FREMONT, CA: With the approaching industry 4.0 paradigm as a backdrop, a future poultry processing facility could appear drastically different in 20 years. While the poultry industry's automation is considered advanced in comparison to other animal protein manufacturing/processing processes, closer analysis reveals that the basic processing activities have remained essentially unaltered for the previous 50 years. They are made up of a jumble of old tools and processes that have been updated with modern materials and unit process technology.
The ‘lot size of one’ notion will very certainly be central to any future processing plant. The natural unpredictability, flexibility, and deformable qualities of poultry processing and the product's food safety and perishable nature have all been hurdles compared to traditional production. These have been significant roadblocks in automating desired throughput, yield, and quality measurements. Many of these issues can be overcome under the industry 4.0 model, where each carcass is completely scanned and then processed as a single unit or lot.

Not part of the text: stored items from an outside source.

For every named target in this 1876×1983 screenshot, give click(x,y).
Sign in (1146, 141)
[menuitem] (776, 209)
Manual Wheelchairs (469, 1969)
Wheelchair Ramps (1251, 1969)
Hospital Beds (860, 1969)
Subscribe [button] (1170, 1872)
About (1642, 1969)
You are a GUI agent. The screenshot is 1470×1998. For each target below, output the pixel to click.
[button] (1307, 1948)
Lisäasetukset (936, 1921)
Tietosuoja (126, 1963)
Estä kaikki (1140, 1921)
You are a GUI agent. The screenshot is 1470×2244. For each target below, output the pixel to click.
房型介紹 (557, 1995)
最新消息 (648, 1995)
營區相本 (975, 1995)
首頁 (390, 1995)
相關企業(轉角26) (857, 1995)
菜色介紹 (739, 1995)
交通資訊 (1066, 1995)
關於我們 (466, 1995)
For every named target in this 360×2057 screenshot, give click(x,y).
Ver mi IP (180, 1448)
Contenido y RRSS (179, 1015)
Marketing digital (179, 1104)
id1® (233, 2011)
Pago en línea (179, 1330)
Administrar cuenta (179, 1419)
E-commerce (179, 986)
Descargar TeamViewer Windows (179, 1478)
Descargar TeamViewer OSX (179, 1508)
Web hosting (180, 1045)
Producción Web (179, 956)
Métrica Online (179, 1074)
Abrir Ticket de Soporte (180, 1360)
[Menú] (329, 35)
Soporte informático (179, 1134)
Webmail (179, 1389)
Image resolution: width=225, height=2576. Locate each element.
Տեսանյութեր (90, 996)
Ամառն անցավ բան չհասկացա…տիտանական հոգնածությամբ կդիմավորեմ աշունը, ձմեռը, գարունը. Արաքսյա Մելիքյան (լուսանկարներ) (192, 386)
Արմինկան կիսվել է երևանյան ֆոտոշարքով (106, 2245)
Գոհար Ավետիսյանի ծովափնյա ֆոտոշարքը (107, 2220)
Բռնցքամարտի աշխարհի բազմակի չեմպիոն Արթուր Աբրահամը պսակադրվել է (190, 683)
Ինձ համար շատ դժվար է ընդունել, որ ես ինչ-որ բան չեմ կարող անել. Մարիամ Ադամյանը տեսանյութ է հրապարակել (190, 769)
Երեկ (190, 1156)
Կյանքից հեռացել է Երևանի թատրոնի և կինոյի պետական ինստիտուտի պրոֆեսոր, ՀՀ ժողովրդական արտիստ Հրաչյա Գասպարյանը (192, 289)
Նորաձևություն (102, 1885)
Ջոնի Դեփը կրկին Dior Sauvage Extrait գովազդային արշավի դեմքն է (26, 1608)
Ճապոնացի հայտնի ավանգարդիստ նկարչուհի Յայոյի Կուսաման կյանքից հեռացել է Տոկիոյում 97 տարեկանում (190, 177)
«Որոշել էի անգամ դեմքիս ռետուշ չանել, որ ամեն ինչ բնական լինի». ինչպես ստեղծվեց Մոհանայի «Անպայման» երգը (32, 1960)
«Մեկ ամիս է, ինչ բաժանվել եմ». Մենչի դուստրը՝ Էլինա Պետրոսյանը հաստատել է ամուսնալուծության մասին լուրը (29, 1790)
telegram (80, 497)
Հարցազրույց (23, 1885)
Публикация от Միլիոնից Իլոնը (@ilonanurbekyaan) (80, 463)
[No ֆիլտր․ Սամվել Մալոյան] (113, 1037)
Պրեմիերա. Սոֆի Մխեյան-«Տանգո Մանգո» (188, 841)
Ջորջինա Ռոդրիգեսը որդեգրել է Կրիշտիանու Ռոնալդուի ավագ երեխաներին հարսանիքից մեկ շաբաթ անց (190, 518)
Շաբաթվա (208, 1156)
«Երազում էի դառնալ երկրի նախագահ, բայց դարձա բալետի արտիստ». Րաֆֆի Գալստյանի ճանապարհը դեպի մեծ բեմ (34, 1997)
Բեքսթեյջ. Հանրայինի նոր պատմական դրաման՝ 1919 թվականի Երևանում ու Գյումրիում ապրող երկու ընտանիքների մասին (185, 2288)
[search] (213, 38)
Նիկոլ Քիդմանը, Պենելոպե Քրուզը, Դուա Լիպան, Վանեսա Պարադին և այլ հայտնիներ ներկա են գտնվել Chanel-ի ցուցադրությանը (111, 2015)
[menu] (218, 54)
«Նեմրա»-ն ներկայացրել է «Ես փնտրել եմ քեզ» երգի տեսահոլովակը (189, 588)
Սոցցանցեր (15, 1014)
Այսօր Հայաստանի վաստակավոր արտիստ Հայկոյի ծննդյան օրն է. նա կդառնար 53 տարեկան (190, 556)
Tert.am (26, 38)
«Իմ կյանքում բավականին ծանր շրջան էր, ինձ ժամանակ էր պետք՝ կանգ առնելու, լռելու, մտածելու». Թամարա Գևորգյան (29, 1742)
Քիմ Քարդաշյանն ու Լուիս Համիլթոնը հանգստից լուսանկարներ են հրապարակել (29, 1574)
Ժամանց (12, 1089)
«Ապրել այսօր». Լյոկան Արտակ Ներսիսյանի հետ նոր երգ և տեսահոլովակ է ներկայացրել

Consider a networked array of sensors/cameras linked to high-performance cloud computing resources that can develop unique cutting paths for a single carcass in real-time. This data is then supplied into a single work cell with multiple robots that are coordinated to perform the appropriate carcass manipulation and cutting operations. The carcass is fed into the work cell, and the intended products and separated frames and entrails are the outputs.
Consider the fact that hundreds of these work cells are now running simultaneously (much like 3D printers) to generate a wide range of goods based on what optimizes quality and production for those carcasses. Production adjustments are readily delivered to the robotic work cells as new software commands depending on current output demands. The flexibility of making products for numerous end customers becomes more of a reality in this manner, and expanding manufacturing capacity is as simple as adding or removing work cells on the production floor.